[Pixel coordinate grounding data]
##########

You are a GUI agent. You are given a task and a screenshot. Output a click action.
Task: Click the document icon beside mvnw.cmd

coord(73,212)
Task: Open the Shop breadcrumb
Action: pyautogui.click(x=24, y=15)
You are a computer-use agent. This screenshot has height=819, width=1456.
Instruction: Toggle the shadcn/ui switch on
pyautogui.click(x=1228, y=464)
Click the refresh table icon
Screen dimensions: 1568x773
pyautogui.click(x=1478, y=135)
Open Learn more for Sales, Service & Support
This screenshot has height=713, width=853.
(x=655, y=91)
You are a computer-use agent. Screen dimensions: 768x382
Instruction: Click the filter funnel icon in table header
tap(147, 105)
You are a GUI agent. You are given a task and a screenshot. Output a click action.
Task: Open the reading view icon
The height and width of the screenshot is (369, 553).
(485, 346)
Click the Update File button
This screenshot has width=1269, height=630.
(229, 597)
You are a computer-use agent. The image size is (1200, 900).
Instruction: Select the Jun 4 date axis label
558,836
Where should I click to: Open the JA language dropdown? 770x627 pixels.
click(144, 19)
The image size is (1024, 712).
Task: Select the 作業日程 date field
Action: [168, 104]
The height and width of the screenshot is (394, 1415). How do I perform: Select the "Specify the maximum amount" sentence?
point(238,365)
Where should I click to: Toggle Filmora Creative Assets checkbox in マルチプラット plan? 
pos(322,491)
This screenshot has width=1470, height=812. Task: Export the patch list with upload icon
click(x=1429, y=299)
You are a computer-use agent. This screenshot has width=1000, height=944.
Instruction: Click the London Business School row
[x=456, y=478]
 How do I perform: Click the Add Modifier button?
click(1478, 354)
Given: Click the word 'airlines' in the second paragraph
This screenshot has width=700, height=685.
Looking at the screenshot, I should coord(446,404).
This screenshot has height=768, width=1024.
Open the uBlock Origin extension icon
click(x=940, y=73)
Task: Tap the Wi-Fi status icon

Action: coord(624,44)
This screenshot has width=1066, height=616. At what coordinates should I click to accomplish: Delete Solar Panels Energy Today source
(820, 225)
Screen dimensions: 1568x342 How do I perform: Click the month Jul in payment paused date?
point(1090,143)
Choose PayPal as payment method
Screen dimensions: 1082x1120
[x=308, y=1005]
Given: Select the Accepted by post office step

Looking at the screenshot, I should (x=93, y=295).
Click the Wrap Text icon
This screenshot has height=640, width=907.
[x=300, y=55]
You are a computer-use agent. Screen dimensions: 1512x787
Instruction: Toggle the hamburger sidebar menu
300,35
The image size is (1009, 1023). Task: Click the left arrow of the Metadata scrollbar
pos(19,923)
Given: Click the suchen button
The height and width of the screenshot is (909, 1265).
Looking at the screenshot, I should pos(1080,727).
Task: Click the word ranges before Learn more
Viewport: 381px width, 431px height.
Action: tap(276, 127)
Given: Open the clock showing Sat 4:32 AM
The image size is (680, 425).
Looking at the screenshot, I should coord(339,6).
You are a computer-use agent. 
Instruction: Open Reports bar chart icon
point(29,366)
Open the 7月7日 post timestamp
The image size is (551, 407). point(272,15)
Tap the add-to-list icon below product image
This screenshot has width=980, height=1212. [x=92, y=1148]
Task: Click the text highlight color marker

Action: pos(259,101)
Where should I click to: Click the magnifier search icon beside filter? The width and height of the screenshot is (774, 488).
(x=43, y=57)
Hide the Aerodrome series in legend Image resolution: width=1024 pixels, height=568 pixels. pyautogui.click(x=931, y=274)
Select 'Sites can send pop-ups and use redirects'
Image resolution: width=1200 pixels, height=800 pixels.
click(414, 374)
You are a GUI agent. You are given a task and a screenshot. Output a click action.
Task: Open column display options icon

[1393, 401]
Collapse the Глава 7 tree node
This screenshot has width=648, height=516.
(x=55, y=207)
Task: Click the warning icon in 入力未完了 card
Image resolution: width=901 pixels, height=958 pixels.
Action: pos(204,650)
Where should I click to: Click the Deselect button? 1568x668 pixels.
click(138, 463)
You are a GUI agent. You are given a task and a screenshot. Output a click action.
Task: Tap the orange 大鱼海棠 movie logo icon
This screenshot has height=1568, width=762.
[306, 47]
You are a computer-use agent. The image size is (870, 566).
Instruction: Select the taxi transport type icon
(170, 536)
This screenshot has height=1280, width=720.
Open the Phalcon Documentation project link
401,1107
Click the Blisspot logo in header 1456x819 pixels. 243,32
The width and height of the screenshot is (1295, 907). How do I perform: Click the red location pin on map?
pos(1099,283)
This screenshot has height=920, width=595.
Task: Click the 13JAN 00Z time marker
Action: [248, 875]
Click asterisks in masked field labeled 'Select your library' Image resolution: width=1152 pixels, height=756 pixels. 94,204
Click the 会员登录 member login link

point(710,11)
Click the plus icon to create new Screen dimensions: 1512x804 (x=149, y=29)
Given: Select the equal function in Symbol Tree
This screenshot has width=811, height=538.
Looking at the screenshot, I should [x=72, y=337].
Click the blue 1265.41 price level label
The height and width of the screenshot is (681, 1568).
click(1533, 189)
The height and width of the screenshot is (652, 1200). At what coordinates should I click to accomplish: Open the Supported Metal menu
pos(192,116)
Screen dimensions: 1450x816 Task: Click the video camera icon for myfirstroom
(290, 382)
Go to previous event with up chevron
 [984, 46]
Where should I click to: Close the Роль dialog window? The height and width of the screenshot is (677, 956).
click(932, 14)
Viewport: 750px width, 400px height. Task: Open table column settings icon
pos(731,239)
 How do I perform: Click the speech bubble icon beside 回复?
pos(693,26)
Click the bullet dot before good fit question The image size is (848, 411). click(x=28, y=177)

##########

WHAT IS NEEDED. The word to look for is "Learn"; copy out every line of the entries that holds it.

THE ANSWER.
Open Learn more for Sales, Service & Support
Task: Click the word ranges before Learn more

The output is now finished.